As Trump and Republicans look to build off the momentum from their four-day convention, political analysts interviewed by Newsday said the speech he made in accepting the Republican presidential nomination for a third time was a missed opportunity to expand his support, particularly among undecided swing voters.
"The speech was a little bit of unity and new Trump, versus the old Trump and messages of divisiveness," said Christopher Malone, a political science professor at Farmingdale State College.
Malone, in a phone interview, said that overall he did not believe the "speech is going to be the deciding factor in this election," but he noted the past week was "encouraging from the perspective of Republicans" because they presented a unified front at the four-day affair.
"I think the question is, will the overall hopeful messaging coming out of the Republican convention — of unity — will that be enough to carry into the general election," Malone said.
Lawrence Levy, executive dean of Hofstra University’s National Center for Suburban Studies, said Trump’s speech likely did little to move the needle among suburban swing voters who were part of his winning equation in 2016 but who abandoned him for Biden in 2020. Suburban swing voters tend to be moderates, turned off by fringe messaging from either party.
"I’m not sure how [Trump] broadens his appeal beyond the base by calling former House Speaker Nancy Pelosi 'crazy Nancy' right after calling for no longer demonizing political opponents, and relitigating mostly false accusations that Democrats stole the election," Levy said. "What’s clear is that he hasn’t accepted that his dark apocalyptic vision did not play well with suburban moderates.
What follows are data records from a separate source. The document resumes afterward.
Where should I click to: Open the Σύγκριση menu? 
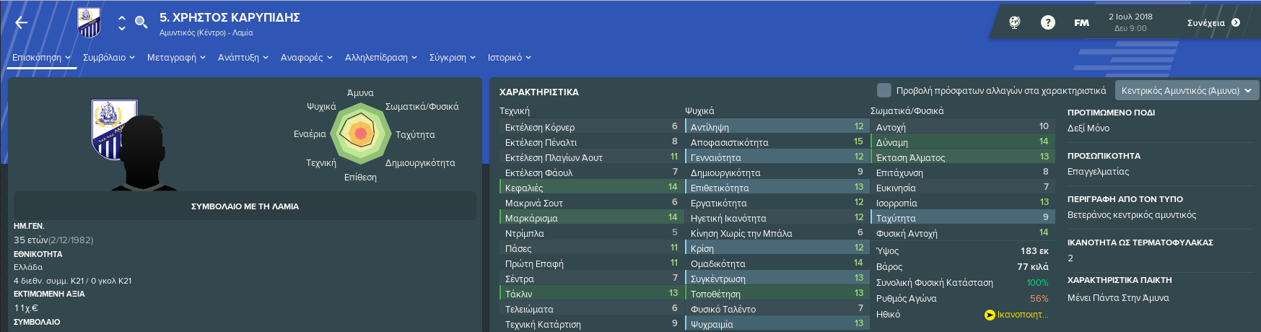[453, 57]
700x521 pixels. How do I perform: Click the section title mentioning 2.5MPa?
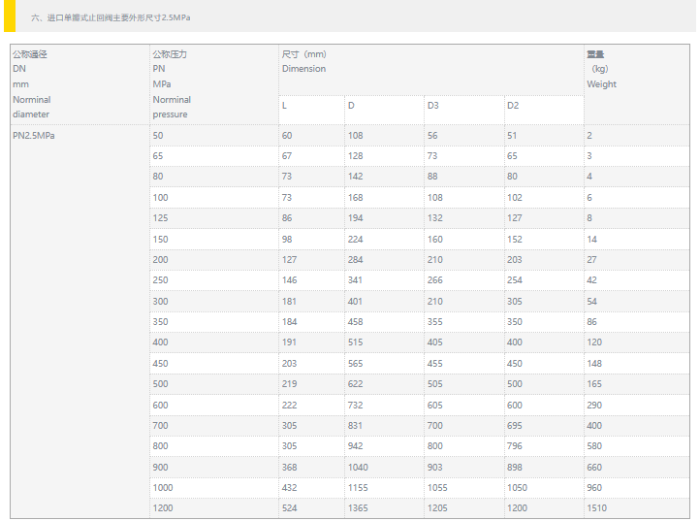point(111,17)
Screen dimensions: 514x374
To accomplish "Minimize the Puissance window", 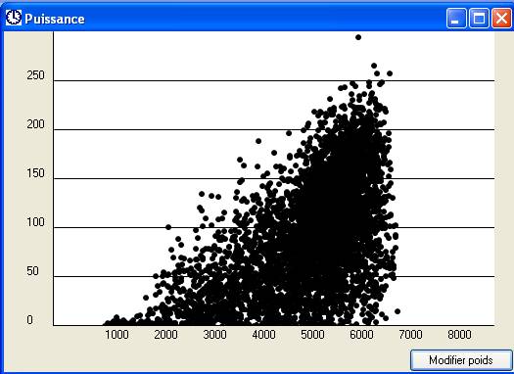I will point(456,18).
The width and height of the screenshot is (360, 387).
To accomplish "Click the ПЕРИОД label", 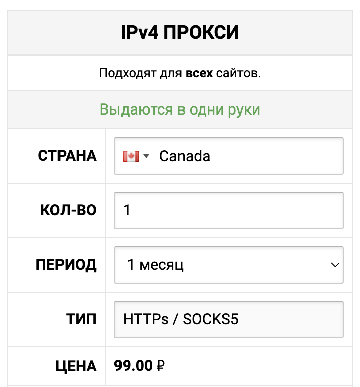I will tap(66, 265).
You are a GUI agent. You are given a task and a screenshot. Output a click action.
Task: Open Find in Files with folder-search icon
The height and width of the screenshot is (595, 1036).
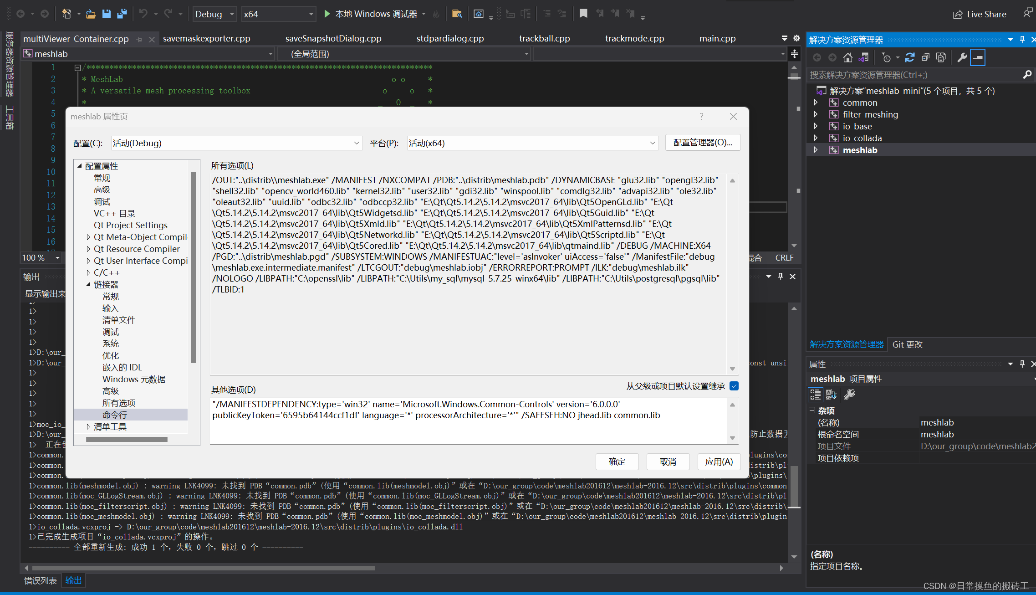coord(457,14)
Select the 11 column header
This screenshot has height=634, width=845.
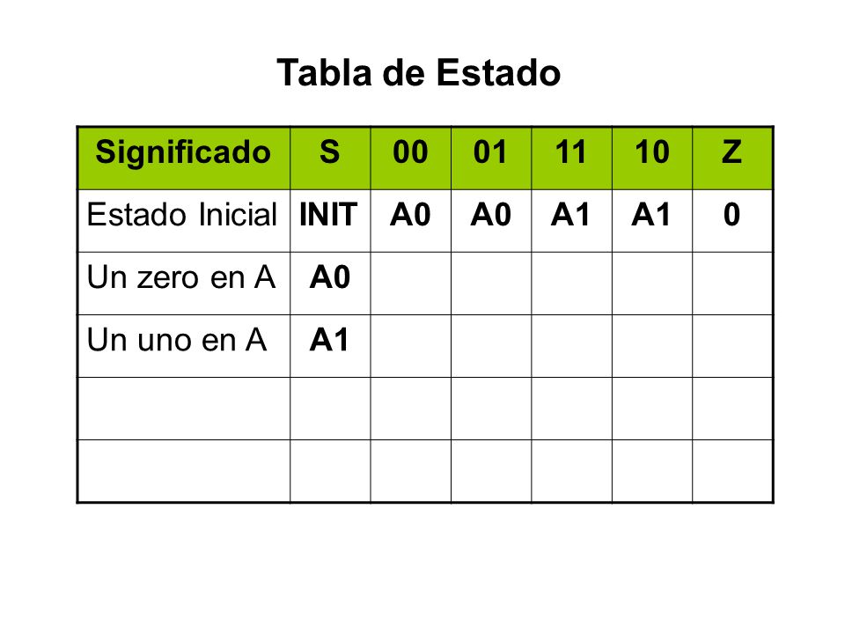(x=571, y=158)
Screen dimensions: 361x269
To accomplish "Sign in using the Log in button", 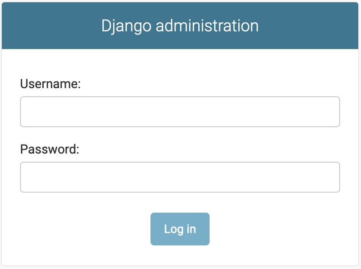I will (180, 229).
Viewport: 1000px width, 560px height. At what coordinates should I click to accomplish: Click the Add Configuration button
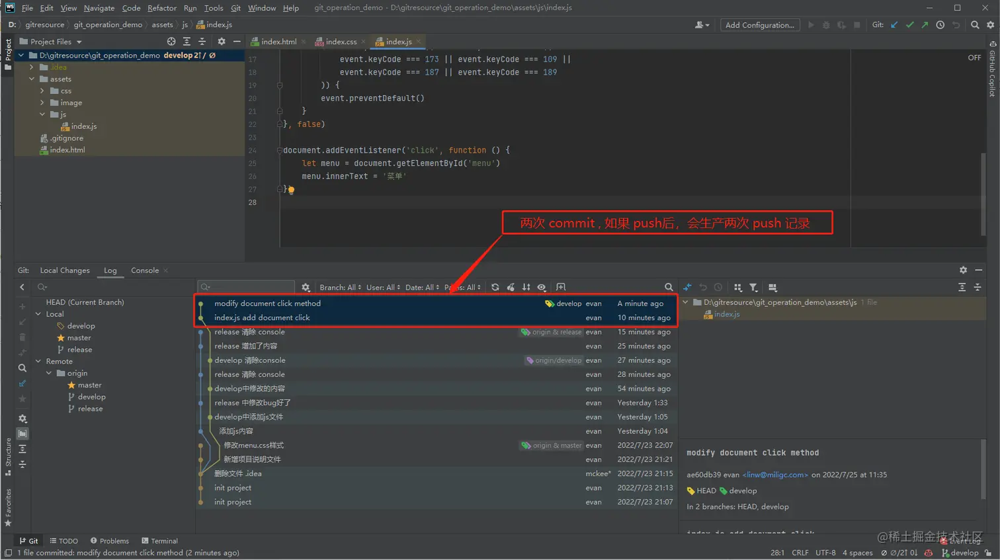point(759,24)
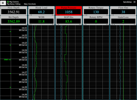Click the Slips: Out (Auto) status text

tap(30, 4)
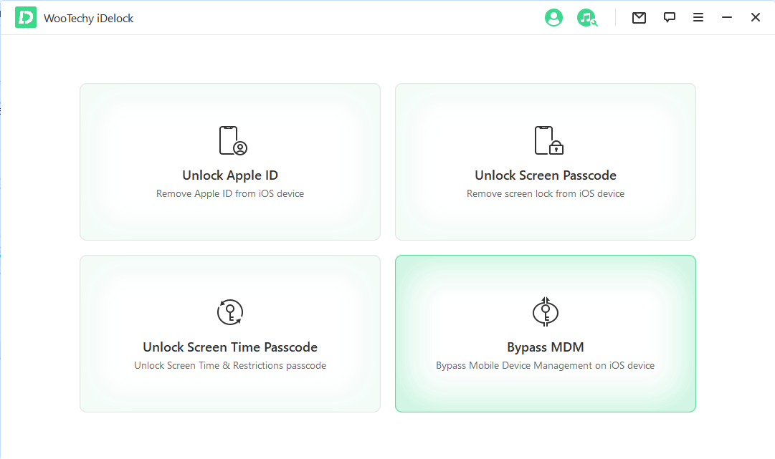This screenshot has width=775, height=459.
Task: Click the phone with user badge icon
Action: (232, 140)
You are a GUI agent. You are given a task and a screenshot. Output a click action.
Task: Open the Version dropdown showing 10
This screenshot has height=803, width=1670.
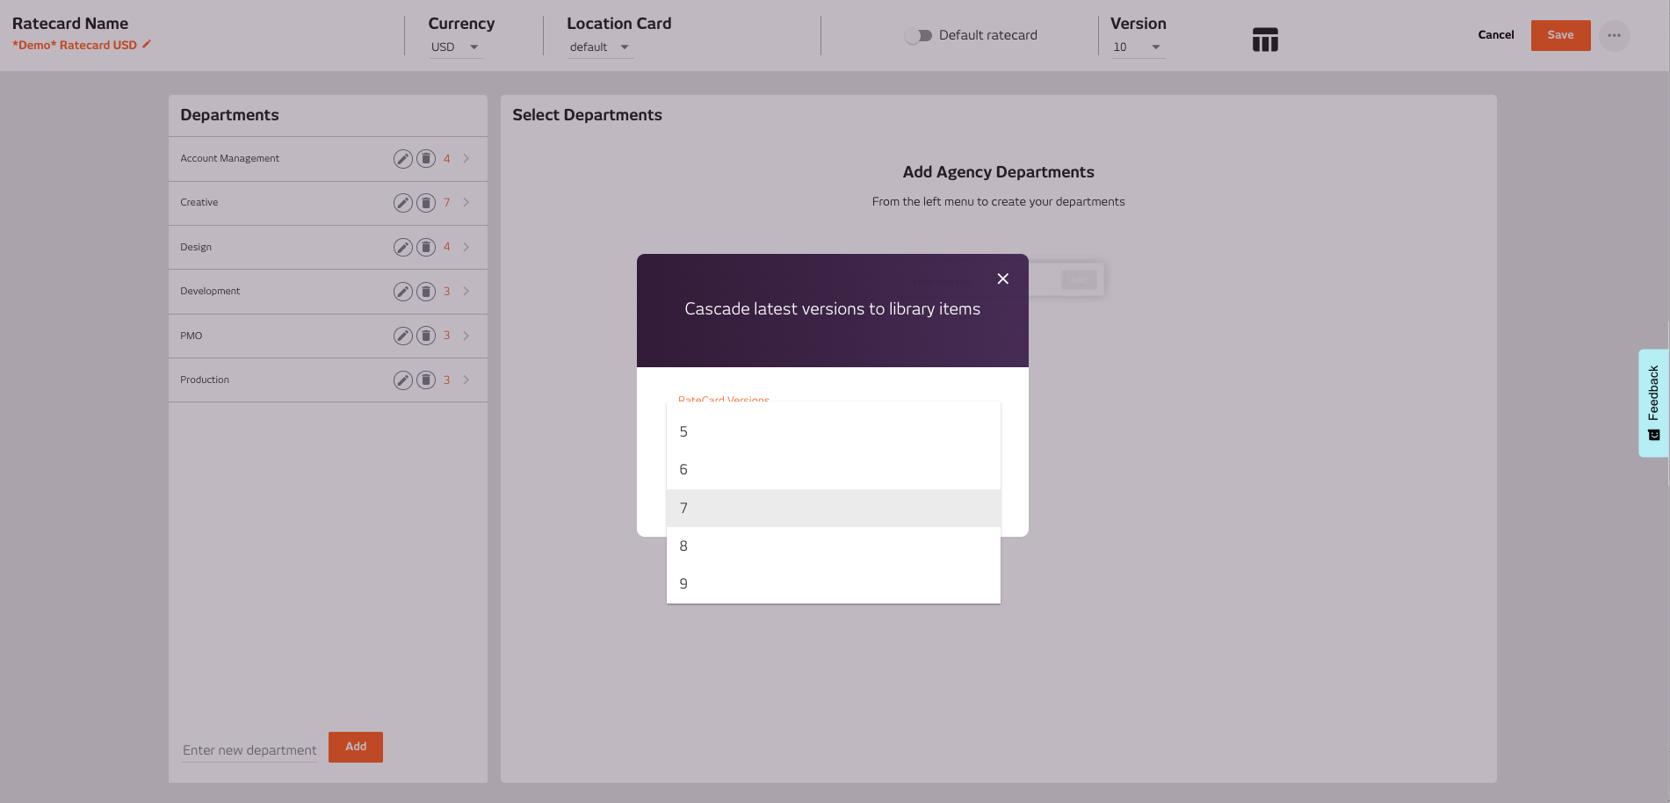click(1137, 47)
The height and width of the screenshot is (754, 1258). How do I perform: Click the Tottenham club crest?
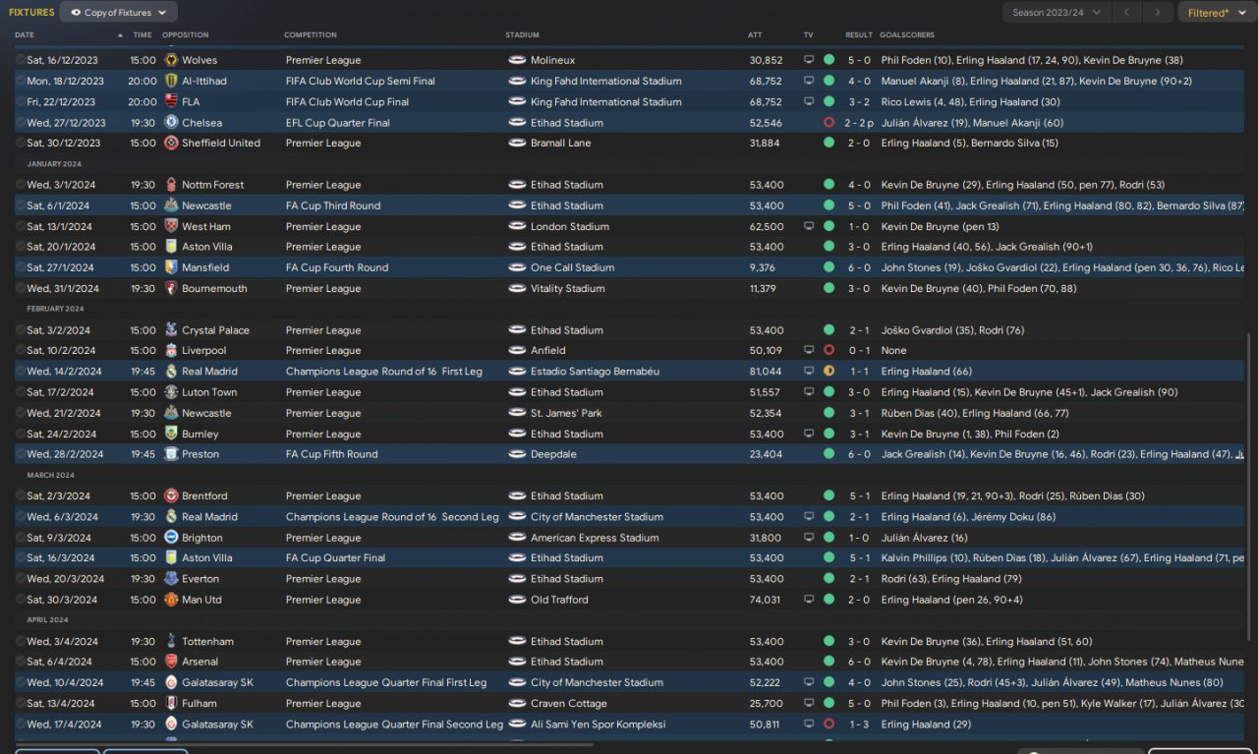pyautogui.click(x=172, y=642)
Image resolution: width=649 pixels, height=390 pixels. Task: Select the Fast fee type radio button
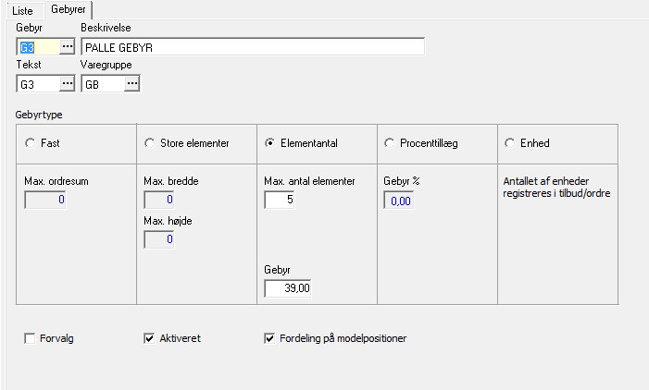click(x=31, y=143)
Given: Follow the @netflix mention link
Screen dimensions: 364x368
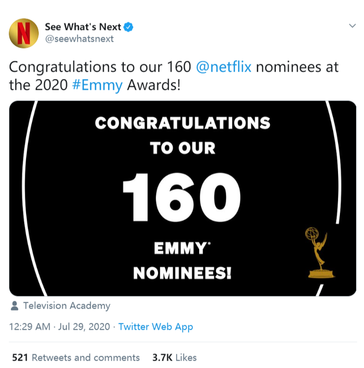Looking at the screenshot, I should [x=224, y=67].
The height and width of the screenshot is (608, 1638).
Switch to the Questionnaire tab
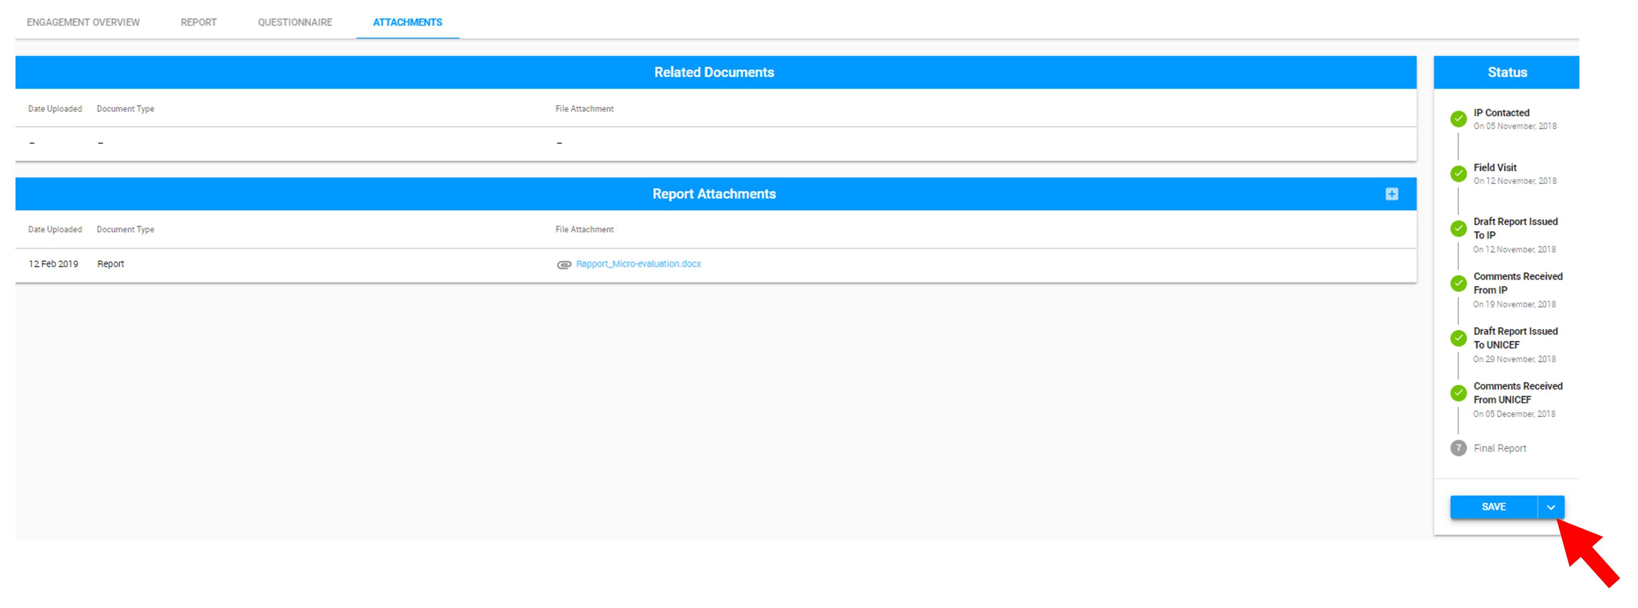coord(294,22)
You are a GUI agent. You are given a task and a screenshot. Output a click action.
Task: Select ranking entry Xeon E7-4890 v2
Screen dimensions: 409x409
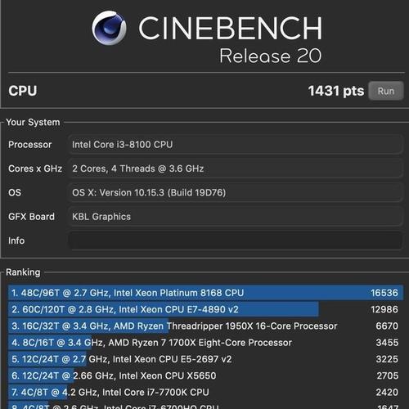205,309
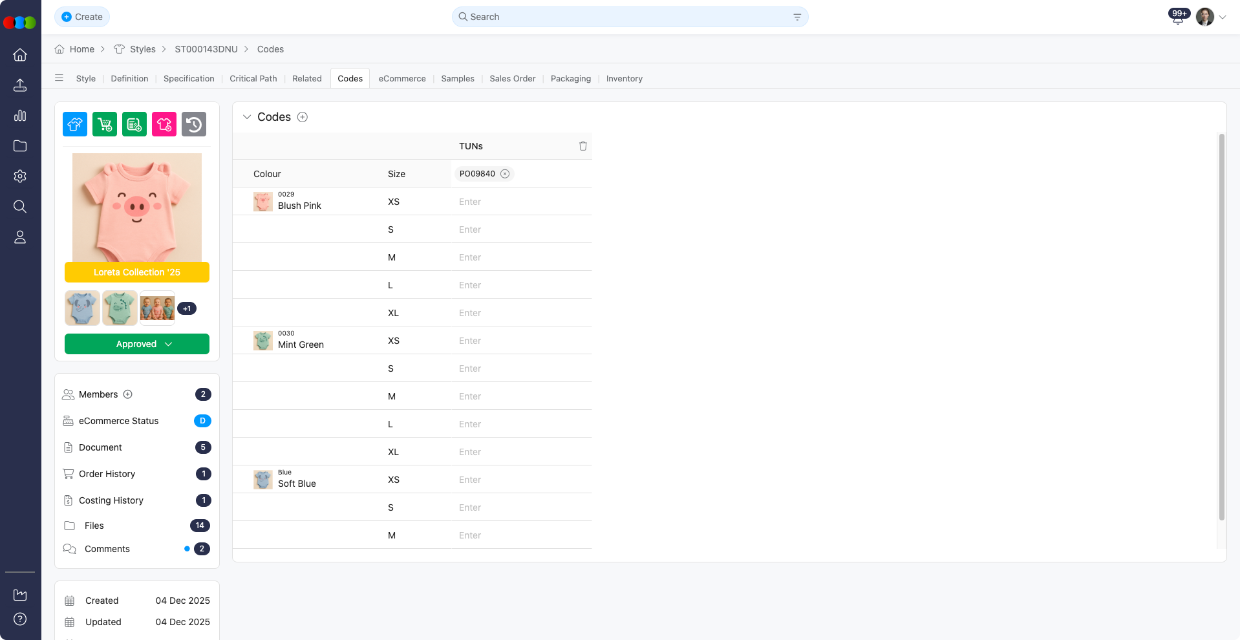Navigate to Styles in breadcrumb
1240x640 pixels.
click(x=142, y=49)
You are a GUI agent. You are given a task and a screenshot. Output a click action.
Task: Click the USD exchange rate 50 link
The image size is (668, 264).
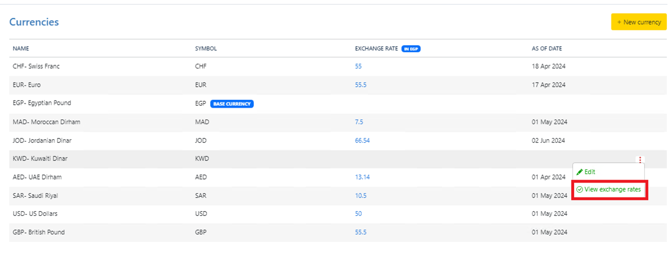coord(358,213)
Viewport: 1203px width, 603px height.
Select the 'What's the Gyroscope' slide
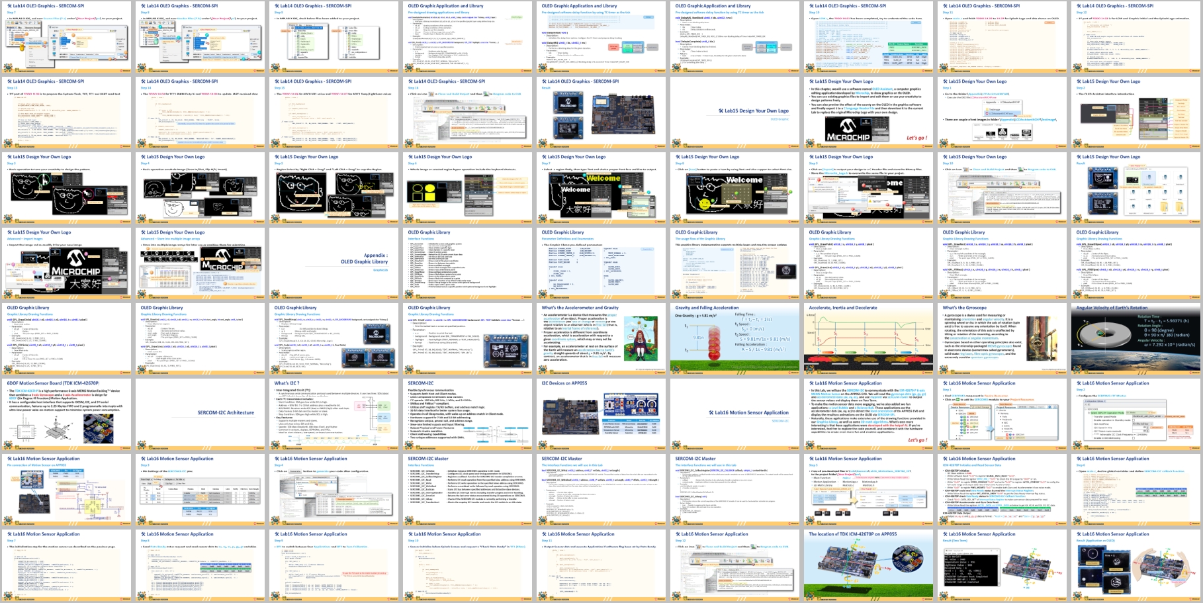coord(1003,339)

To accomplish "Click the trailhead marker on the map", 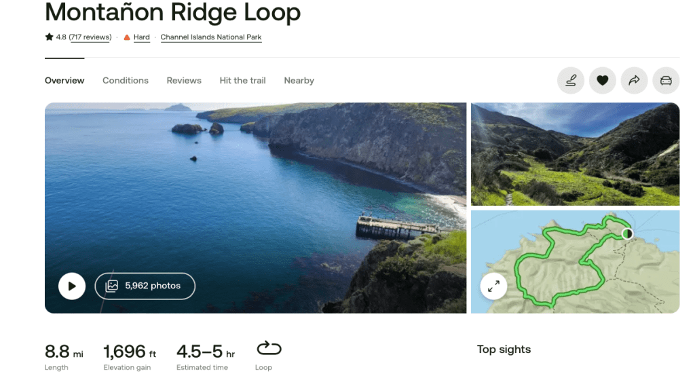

Or maybe he has decided that it’s not worth trying to build bridges to them, that he can win without the swing voters who normally decide national elections."
Biden won the overall suburban vote with 51.2% of the nearly 157 million votes cast, compared with the 47.2% Democrat Hillary Clinton garnered in 2016, according to a November 2020 analysis of U.S. election data by Bloomberg News’ City Lab.
Trump’s campaign maintains that battleground suburbs continue to be in play, and Trump himself has pointed to New York congressional wins on Long Island and in the Hudson Valley as evidence of growing support, according to a number of New York GOP leaders interviewed by Newsday at the convention.
"He’s a big believer that Republicans are making inroads in New York," Rep. Elise Stefanik (R-Schuylerville) said at a delegation breakfast on Thursday.
Robert Rowland, who wrote the book "The Rhetoric of Donald Trump: Nationalist Populism and American Democracy," told Newsday that Trump would have been better served by delivering a more concise speech to keep the attention of viewers not inside of the convention hall.
"The 2016 convention speech, it hit the same themes as this year’s speech, but it was a much more tightly organized, coherent message," said Rowland, a communications studies professor at the University of Kansas. "By going off the teleprompter and doing the stream of consciousness, he lost that type of message."